◆ **WORK INSTRUCTION**
Could you print every record exactly as it stands?

== == ==

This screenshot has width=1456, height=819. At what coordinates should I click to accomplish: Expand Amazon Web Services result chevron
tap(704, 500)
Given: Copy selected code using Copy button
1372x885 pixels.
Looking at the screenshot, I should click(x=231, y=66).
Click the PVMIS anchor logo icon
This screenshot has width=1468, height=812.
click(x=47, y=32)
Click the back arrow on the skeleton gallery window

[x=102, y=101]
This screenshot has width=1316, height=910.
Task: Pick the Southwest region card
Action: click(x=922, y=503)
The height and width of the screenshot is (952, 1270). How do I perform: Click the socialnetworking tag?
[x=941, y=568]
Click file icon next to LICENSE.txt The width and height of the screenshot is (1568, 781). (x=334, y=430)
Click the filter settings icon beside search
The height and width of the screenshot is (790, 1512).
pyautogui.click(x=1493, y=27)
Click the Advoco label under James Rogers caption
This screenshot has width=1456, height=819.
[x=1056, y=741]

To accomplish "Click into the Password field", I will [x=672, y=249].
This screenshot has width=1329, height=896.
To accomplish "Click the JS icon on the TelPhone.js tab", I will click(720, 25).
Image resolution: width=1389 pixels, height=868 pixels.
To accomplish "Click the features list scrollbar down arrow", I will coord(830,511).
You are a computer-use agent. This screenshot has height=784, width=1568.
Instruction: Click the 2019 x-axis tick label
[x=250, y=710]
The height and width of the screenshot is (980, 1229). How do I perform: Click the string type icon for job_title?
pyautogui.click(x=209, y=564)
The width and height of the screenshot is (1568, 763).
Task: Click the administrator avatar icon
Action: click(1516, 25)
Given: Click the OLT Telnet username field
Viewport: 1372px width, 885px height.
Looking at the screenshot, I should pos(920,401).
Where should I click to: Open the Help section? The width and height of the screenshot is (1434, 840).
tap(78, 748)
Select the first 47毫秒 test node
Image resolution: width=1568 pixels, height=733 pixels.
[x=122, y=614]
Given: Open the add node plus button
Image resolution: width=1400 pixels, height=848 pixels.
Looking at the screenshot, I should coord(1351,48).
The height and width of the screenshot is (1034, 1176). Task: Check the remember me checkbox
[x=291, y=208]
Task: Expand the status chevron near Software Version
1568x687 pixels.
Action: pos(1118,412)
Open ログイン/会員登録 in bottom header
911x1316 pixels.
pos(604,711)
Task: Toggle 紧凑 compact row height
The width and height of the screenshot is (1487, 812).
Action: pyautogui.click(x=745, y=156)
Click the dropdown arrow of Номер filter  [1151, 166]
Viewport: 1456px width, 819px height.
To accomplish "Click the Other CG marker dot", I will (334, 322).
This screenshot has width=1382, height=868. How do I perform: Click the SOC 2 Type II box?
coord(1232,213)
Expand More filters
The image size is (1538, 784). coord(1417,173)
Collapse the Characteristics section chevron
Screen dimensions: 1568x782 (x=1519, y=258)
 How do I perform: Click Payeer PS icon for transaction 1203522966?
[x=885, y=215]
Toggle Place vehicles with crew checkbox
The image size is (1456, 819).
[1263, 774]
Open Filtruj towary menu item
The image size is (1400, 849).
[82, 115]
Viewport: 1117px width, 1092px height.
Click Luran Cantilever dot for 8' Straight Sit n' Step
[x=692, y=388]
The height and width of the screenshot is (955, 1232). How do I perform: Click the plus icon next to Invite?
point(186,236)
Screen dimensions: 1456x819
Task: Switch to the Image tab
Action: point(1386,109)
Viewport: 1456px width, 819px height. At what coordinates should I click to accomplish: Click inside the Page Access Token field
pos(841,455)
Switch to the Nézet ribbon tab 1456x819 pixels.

== == ==

◆ **FINISHED EXERCISE**
This screenshot has width=1456, height=819. At what coordinates should I click to accomplish: Expand Amazon Web Services result chevron
tap(704, 500)
Given: Copy selected code using Copy button
1372x885 pixels.
Looking at the screenshot, I should click(x=231, y=66).
Click the PVMIS anchor logo icon
This screenshot has width=1468, height=812.
click(x=47, y=32)
Click the back arrow on the skeleton gallery window

[x=102, y=101]
This screenshot has width=1316, height=910.
Task: Pick the Southwest region card
Action: click(x=922, y=503)
The height and width of the screenshot is (952, 1270). How do I perform: Click the socialnetworking tag?
[x=941, y=568]
Click file icon next to LICENSE.txt The width and height of the screenshot is (1568, 781). (x=334, y=430)
Click the filter settings icon beside search
The height and width of the screenshot is (790, 1512).
pyautogui.click(x=1493, y=27)
Click the Advoco label under James Rogers caption
This screenshot has width=1456, height=819.
[x=1056, y=741]

To accomplish "Click into the Password field", I will [x=672, y=249].
This screenshot has width=1329, height=896.
To accomplish "Click the JS icon on the TelPhone.js tab", I will click(720, 25).
Image resolution: width=1389 pixels, height=868 pixels.
To accomplish "Click the features list scrollbar down arrow", I will coord(830,511).
You are a computer-use agent. This screenshot has height=784, width=1568.
Instruction: Click the 2019 x-axis tick label
[x=250, y=710]
The height and width of the screenshot is (980, 1229). How do I perform: Click the string type icon for job_title?
pyautogui.click(x=209, y=564)
The width and height of the screenshot is (1568, 763).
Task: Click the administrator avatar icon
Action: click(1516, 25)
Given: Click the OLT Telnet username field
Viewport: 1372px width, 885px height.
Looking at the screenshot, I should pos(920,401).
Where should I click to: Open the Help section? The width and height of the screenshot is (1434, 840).
tap(78, 748)
Select the first 47毫秒 test node
Image resolution: width=1568 pixels, height=733 pixels.
[x=122, y=614]
Given: Open the add node plus button
Image resolution: width=1400 pixels, height=848 pixels.
Looking at the screenshot, I should coord(1351,48).
The height and width of the screenshot is (1034, 1176). Task: Check the remember me checkbox
[x=291, y=208]
Task: Expand the status chevron near Software Version
1568x687 pixels.
Action: pos(1118,412)
Open ログイン/会員登録 in bottom header
911x1316 pixels.
pos(604,711)
Task: Toggle 紧凑 compact row height
The width and height of the screenshot is (1487, 812).
Action: pyautogui.click(x=745, y=156)
Click the dropdown arrow of Номер filter  [1151, 166]
Viewport: 1456px width, 819px height.
To accomplish "Click the Other CG marker dot", I will (334, 322).
This screenshot has width=1382, height=868. How do I perform: Click the SOC 2 Type II box?
coord(1232,213)
Expand More filters
The image size is (1538, 784). coord(1417,173)
Collapse the Characteristics section chevron
Screen dimensions: 1568x782 (x=1519, y=258)
 How do I perform: Click Payeer PS icon for transaction 1203522966?
[x=885, y=215]
Toggle Place vehicles with crew checkbox
The image size is (1456, 819).
[1263, 774]
Open Filtruj towary menu item
The image size is (1400, 849).
[82, 115]
Viewport: 1117px width, 1092px height.
Click Luran Cantilever dot for 8' Straight Sit n' Step
[x=692, y=388]
The height and width of the screenshot is (955, 1232). How do I perform: Click the plus icon next to Invite?
point(186,236)
Screen dimensions: 1456x819
Task: Switch to the Image tab
Action: point(1386,109)
Viewport: 1456px width, 819px height. At what coordinates should I click to accomplish: Click inside the Page Access Token field
pos(841,455)
Switch to the Nézet ribbon tab 1456x819 pixels.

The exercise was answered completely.